Il Presidente degli Eurodeputati liberali, l’ex premier belga Guy Verhofstadt aveva, tempo fa, concordato l’adesione del Movimento Cinque Stelle al gruppo ALDE (Liberal democratici Europei). Dovette annullare l’operazione per le opposizioni interne all’Associazione. Ricordo che io ero, invece, nettamente favorevole all’ingresso e ritenni un  errore quel diniego, scrivendone su questo giornale, naturalmente, come sempre, da indipendente. Oggi, però, mi sembra che le cose si siano ulteriormente ingarbugliate e dire che cosa siano veramente i liberal democratici in Europa è divenuto un vero rebus.

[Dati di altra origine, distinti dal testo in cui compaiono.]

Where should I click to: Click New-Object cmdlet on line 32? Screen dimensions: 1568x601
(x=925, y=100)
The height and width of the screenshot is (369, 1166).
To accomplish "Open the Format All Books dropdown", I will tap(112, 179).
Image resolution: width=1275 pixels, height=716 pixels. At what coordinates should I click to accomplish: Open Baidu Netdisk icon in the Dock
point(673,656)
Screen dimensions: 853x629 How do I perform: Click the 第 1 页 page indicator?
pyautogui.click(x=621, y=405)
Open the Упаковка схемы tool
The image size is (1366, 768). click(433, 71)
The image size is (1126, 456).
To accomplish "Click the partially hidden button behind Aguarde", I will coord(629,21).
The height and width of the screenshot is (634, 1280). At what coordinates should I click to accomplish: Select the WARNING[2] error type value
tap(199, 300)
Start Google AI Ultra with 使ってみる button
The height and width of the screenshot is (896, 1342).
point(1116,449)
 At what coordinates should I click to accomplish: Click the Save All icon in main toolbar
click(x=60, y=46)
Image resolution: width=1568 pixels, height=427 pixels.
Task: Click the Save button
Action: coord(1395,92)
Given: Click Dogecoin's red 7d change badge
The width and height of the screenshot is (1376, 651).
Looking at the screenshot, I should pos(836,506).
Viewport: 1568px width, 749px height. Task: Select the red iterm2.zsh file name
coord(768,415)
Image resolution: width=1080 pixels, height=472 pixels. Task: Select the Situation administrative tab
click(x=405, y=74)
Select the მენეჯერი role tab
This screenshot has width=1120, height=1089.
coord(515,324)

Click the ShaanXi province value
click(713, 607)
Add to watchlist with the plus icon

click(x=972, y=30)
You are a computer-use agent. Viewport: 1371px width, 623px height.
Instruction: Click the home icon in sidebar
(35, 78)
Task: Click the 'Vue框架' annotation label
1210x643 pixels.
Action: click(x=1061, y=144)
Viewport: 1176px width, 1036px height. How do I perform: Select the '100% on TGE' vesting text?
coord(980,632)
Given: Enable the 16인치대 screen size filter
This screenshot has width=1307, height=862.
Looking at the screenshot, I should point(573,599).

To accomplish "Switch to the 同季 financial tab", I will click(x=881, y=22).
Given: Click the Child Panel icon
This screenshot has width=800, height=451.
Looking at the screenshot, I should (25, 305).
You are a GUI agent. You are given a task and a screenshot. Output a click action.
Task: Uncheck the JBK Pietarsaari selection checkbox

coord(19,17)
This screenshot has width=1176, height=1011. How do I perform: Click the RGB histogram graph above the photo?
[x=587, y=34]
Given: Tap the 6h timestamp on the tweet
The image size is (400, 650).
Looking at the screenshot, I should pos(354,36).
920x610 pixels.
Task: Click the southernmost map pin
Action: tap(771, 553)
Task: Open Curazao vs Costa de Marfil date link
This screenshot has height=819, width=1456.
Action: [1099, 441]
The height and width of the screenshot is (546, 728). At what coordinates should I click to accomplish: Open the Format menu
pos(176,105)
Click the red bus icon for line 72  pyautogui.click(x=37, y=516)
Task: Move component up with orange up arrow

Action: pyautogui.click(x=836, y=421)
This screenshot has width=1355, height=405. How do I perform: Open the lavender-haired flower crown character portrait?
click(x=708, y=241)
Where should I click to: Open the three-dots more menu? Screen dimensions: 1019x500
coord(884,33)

La qualifica di “liberale” è rivendicata da tutte le forze politiche perché è chiaro a tutti il tramonto della socialdemocrazia.

L’impressione, però, è che in ogni Paese dell’Occidente i partiti sedicenti liberali vadano ognuno  per una strada, che nel migliore dei casi è diversa da quella di altri e in alcune ipotesi addirittura opposta. Vediamo.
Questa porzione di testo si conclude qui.